À partir de photographies, elle gratte délicatement la surface au scalpel ou à la fraise de dentiste, faisant émerger le blanc du support comme on exhume une mémoire enfouie. Un geste chirurgical qui révèle formes, textures et présences latentes, donnant une nouvelle lecture aux paysages et milieux naturels qu’elle capture et qui deviennent alors un espace mental, un fragment de monde arraché au réel et réinterprété par la main.
Dans la province de León, le paysage de Las Médulas conserve la mémoire visible d'une transformation radicale. C'est là que les Romains ont appliqué la technique connue sous le nom de « ruina montium » : un système hydraulique sophistiqué grâce auquel l'eau, acheminée par des galeries creusées dans la roche, provoquait l'effondrement de la montagne pour en extraire l'or. La pression de l'eau ouvrait la terre de l'intérieur et modelait le relief, laissant un territoire profondément marqué par l'action humaine.
Des siècles plus tard, d’autres processus ont de nouveau façonné ce paysage. Les récents incendies ont consumé la végétation qui recouvrait les versants, mettant à nu la matière minérale et révélant, comme lors d’une fouille involontaire, les formes héritées de l’histoire.
Et les flammes sont venues brûler le passé, scratching on photograph, 100 x 240cm., 2026
C'est sur ce territoire modelé par l'eau et révélé par le feu que Raphaëlle Peria (Amiens, France, 1989) — artiste française actuellement en résidence à la Casa de Velázquez — situe sa recherche artistique. Bien que ses images partent de la photographie, son geste s'éloigne de l'enregistrement documentaire.
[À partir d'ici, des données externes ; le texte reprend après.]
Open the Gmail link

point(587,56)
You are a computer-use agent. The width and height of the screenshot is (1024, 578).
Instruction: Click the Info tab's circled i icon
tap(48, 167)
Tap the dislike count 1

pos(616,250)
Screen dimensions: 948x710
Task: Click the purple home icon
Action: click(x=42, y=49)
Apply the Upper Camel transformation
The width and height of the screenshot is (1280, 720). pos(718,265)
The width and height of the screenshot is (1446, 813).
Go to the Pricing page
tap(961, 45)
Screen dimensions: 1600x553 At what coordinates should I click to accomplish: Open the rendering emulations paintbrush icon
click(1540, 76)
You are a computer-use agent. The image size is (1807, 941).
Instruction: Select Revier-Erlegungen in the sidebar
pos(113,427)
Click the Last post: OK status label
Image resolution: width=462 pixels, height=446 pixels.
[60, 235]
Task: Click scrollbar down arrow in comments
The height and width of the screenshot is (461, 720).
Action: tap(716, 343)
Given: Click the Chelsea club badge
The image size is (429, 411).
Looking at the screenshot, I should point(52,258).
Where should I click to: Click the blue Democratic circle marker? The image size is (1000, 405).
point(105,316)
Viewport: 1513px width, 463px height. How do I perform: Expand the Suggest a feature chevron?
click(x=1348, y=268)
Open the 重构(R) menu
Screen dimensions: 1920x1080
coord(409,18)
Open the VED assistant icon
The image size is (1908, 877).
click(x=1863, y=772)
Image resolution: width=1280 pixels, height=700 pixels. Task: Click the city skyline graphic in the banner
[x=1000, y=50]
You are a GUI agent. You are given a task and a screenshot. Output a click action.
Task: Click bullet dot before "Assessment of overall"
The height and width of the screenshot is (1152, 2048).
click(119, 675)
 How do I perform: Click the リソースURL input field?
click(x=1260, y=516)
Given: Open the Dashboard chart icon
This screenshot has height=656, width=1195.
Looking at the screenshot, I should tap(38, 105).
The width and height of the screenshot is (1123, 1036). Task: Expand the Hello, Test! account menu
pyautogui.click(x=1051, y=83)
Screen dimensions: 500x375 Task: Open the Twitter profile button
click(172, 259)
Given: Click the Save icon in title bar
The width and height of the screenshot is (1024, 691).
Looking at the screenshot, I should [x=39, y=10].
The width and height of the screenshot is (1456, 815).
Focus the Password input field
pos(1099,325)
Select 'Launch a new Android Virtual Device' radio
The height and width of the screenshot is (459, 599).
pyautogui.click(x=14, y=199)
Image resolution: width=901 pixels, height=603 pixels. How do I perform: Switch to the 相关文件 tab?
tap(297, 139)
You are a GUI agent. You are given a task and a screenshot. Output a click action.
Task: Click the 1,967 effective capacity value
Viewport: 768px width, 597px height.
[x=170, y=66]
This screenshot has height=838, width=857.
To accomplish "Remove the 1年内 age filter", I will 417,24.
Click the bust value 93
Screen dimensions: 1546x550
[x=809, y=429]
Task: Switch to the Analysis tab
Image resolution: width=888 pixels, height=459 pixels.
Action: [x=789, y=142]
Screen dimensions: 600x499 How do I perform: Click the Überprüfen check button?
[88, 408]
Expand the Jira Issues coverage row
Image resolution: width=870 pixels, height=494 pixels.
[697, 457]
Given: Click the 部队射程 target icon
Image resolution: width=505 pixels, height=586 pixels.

À la surface des tirages, l’artiste gratte, efface et dessine, intervenant sur la matière photographique pour faire émerger des formes latentes. L’image cesse alors d’être un simple support de représentation et devient un champ d’exploration où le paysage semble continuer à se transformer.
La pépite sous les cendres, scratching on a printed photograph on gold-colored paper, 40 x 30cm., 2026
Dans cette série, Raphaëlle Peria introduit également des photomontages dans lesquels apparaissent des pépites d’or. Ces présences discrètes évoquent la mémoire minière du lieu et fonctionnent comme un geste symbolique : là où la montagne a été ouverte pour en extraire la richesse, l’artiste semble rendre ces éclats à l’image, déplaçant le sens de l’extraction vers une forme de restitution poétique.
Entre l'érosion de l'eau, les traces du feu et l'intervention patiente de l'artiste sur la photographie, le paysage apparaît comme une stratigraphie des temps et des matières. Chaque image se construit ainsi comme une surface où se superposent mémoire géologique, histoire humaine et geste artistique. En dialogue avec le thème du festival, « Réimaginer », l’œuvre invite à reconsidérer le paysage non pas comme une forme figée, mais comme un territoire ouvert à de nouvelles lectures et à de nouvelles imaginations.